– Но он же вроде не фюрер, – задумчиво сказал Броннер.
–
– О, кто-то идет! – оживился Броннер. – Думаю, босс собственной персоной.
И правда, открылась дверь и появилась дряблая фигура.
– Как чудесно, – с одышкой сказал человек, протянув мне свою толстенькую руку, – господин Гитлер. Меня зовут Апфель, Хольгер Апфель[62]. Федеральный председатель Национал-демократической партии Германии. С интересом наблюдаю за вашей передачей.
Я окинул взглядом это странное явление. Разбомбленный Берлин выглядел менее печально. Его речь звучала так, словно он не переставая жевал бутерброд с колбасой, да и вид был соответствующий. Я проигнорировал его руку и спросил:
– Вы не знаете, как должен приветствовать порядочный немец?
Он смотрел на меня в смятении, как собака, которой дали две команды одновременно.

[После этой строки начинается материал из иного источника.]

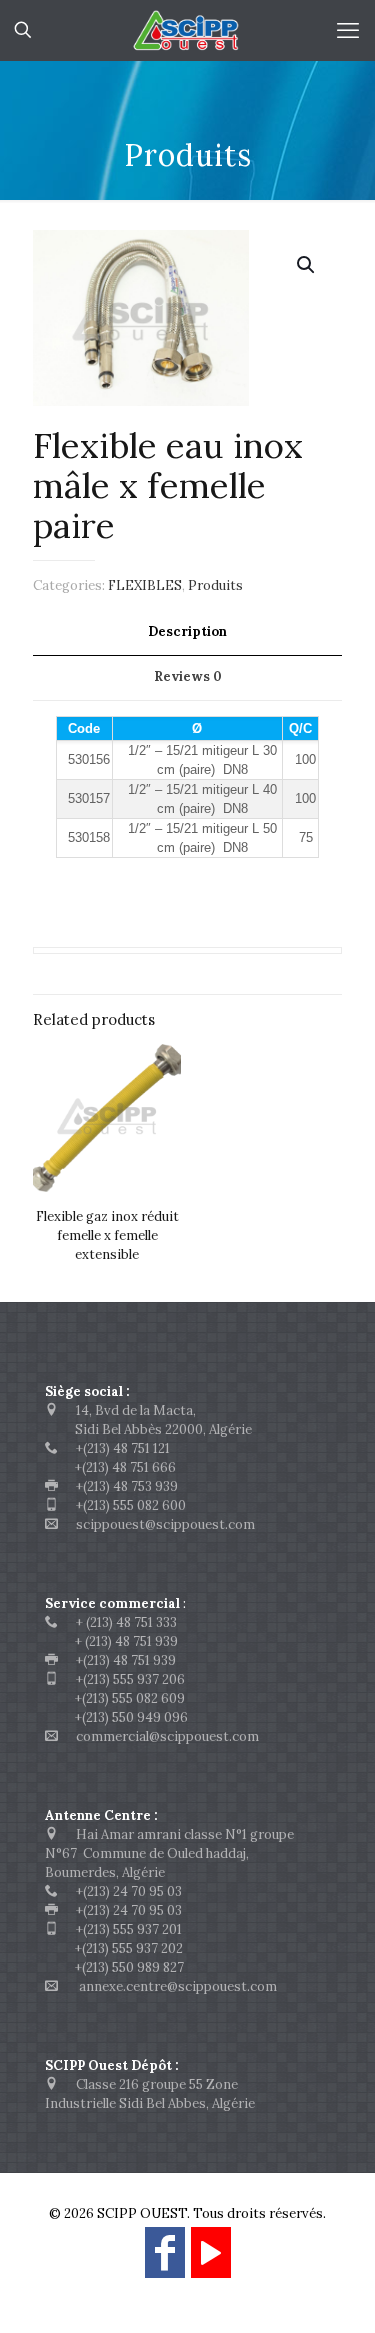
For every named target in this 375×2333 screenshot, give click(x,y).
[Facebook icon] (165, 2261)
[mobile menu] (348, 30)
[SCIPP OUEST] (187, 30)
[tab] (187, 632)
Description (187, 631)
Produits (215, 585)
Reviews (188, 676)
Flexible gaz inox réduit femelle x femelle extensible (107, 1235)
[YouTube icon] (211, 2261)
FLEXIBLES (145, 585)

– Садитесь, – приказал я. – Нам надо поговорить.
Он сопя опустился на стул напротив.
– Итак, – произнес я, – стало быть, вы представляете национальное дело.
– По необходимости, – ответил он с полусмешком. – Вы-то уже давно этим не занимаетесь.
– Мне пришлось так распланировать мое время, – коротко ответил я. – Мой вопрос: чего вы достигли за этот период?
– Мы не скрываем наших достижений, мы представляем немцев в землях Мекленбург – Передняя Померания и Саксония-Анхальт[63], и наши боевые товарищи в…
– Кто-кто?
– Боевые товарищи.
– Это называется фольксгеноссе, – поправил я. – Боевой товарищ – это тот, с кем ты лежал в одном окопе. И за исключением моей скромной особы я не вижу здесь никого, кто имел бы такой опыт. Или вы считаете иначе?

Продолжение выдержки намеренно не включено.